Molecular cloning and mutational analysis of the ddsA gene encoding decaprenyl diphosphate synthase from Gluconobacter suboxydans

Decaprenyl diphosphate (decaprenyl‐ PP ) synthase catalyzes the consecutive condensation of isopentenyl diphosphate with allylic diphosphates to produce decaprenyl‐ PP , which is used for the side chain of ubiquinone (Q)‐10. We have cloned the synthase gene, designated ddsA , from Gluconobacter suboxydans and expressed it in Escherichia coli . Sequence analysis revealed the presence of an ORF of 948 bp capable of encoding a 33 898‐Da polypeptide that displays high similarity (30−50 %) to other prenyl diphosphate synthases.

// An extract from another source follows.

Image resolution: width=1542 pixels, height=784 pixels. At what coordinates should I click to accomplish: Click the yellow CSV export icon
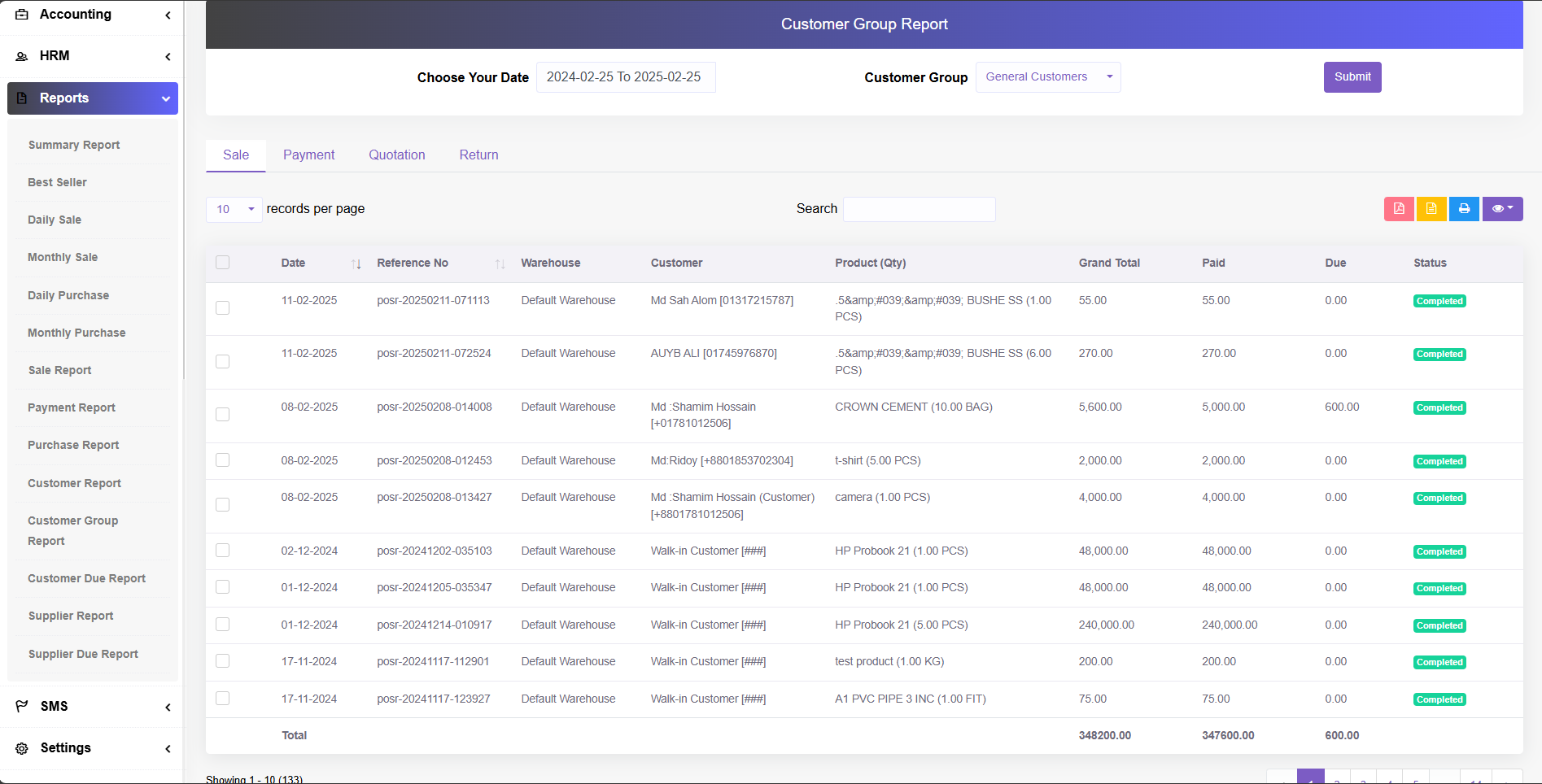(1431, 209)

Expression of the ddsA gene complemented the lethality resulting from a defect in the octaprenyl diphosphate synthase gene of E. coli and produced Q‐10, indicating that Q‐10 can substitute for the function of Q‐8. The His‐tagged DdsA protein was purified to characterize its enzymatic properties. This enzyme required detergent (0.05 % Triton X‐100) and 10 mM Mg 2+ , for full activity. The Michaelis constants for geranyl diphosphate, all‐E ‐farnesyl diphosphate and all‐E ‐geranylgeranyl diphosphate were 7.00, 0.50 and 0.32 μM, respectively. Nine single‐amino‐acid substitutions were introduced upstream of conserved region II or VI. Most of the mutants showed a considerable decrease in catalytic activity or shortening of the ultimate chain length. However, the A70G mutant produced a longer‐chain‐length product than wild‐type decaprenyl‐ PP synthase, and the A70Y mutant completely abolished the decaprenyl‐ PP synthase function, indicating that Ala70 is important for enzyme activity and the determination of the chain‐length properties of DdsA.